You pay by debit card, make a reservation, order a book. You make calls, park your car, check in somewhere. You swipe and like posts. Almost everything you do leaves a digital trace or footprint behind. This is valuable data, provided of course you know what to do with it. This is what Zuyd University of Applied Sciences’ brand-new data visualization lectureship is all about. Lector Kay Schröder (photo) explains how he and his team teach students how to present data in a reliable and understandable way.

Never before has there been so much data available. Municipalities, the Province, the CBS and many other institutions are opening up their databases. Information is there for the taking, which may sound great on the surface but it's actually very problematic. This “mush” of information is incomprehensible to the average layperson. There’s too much of it, it’s too abstract, and so, in practice, it’s not always informative.

Open data

“How can we improve how we handle open data? This is one of the three themes my lectureship focuses on,” Kay Schröder says. How do you make it possible to experience all of this information? And how do you ensure you are supplying facts, and are getting the right, reliable data from this overkill of information? This is the only way you will be able to offer a well-founded opinion. “Take the climate debate, for example. Proponents and opponents cherry-pick from all of the available information, extracting only the information that best supports their position. This is not the outcome you’re hoping for. People have to be able to make an informed choice based on reliable facts. Data visualization can help you develop ways to research and present data.
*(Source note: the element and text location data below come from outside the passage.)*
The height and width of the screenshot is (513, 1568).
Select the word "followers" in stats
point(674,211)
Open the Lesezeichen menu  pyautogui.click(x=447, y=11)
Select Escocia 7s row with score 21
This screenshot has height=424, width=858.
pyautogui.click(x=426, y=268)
Interaction between man and data

Does the data contain hidden relationships? How can you make rational decisions on that basis? Can you develop effective interaction between humans and data? These types of questions involve the interaction between people and data, the second theme covered in the Data Visualization lectureship. Kay: “Data visualization offers new opportunities to improve the accessibility of data in many data-driven processes. For example, many companies are active on social media and this provides them with a treasure trove of information. However, should you evaluate all this information the same way? To answer this, I conducted research at APG with a group of students. We found that people who responded to posts around dinnertime were more likely to be positive while the responses in the nighttime hours were predominantly negative. We have developed a new method to make thousands of posts visible at a glance. This yields different information which might cause you to make different choices than if you had just swept all of the responses into one big pile.”

The story behind the numbers

The contextualization of data is the third topic that Kay explores in his lectureship. “Data is in and of itself is not that exciting. A bar or pie chart can show more, but you actually want to tell the story behind the data, and to do so in a concise, catchy way. Data-driven storytelling is one example. In this technique, graphs become interactive representations of information. If you scroll over the graph, it will tell the story behind it. Videos and animations are other forms of data visualization that tell the story behind the numbers. This enables you to convey reliable information in a quick and accessible manner.”

Developing the region

“Technically, almost anything is possible in the field of data research,” Kay continues. “Our challenge is to match content to people the right way. In that respect, the Brightlands Smart Services Campus is the perfect place for us. There are many SMEs based here along with the CBS and financial institutions, so there are plenty of possibilities for doing applied research. This offers opportunities for the further development of the region. After all, today’s students are tomorrow’s employees.” 

Fake news and echo chambers for opinions

In an increasingly visual society, reliable data visualization is important. “You have a major responsibility when you explain data,” Kay says. “Take fake news, or the echo chambers of opinions on social media. A good explanation of data can eliminate myths based on opinions. It helps you prove that there were more terrorist attacks before the year 2000 than there are now, for example. Always realize that your perspective determines what you see, and this is why critical thinking is necessary. Always wonder what it is you aren’t seeing.”

Many students at Zuyd University of Applied Sciences, UM and the Open University are taking classes on data visualization at the Brightlands Smart Services Campus. Classes are also given to employees working at APG, the Province of Limburg and the CBS, among others. Data visualization combines three disciplines: design, psychology and ICT.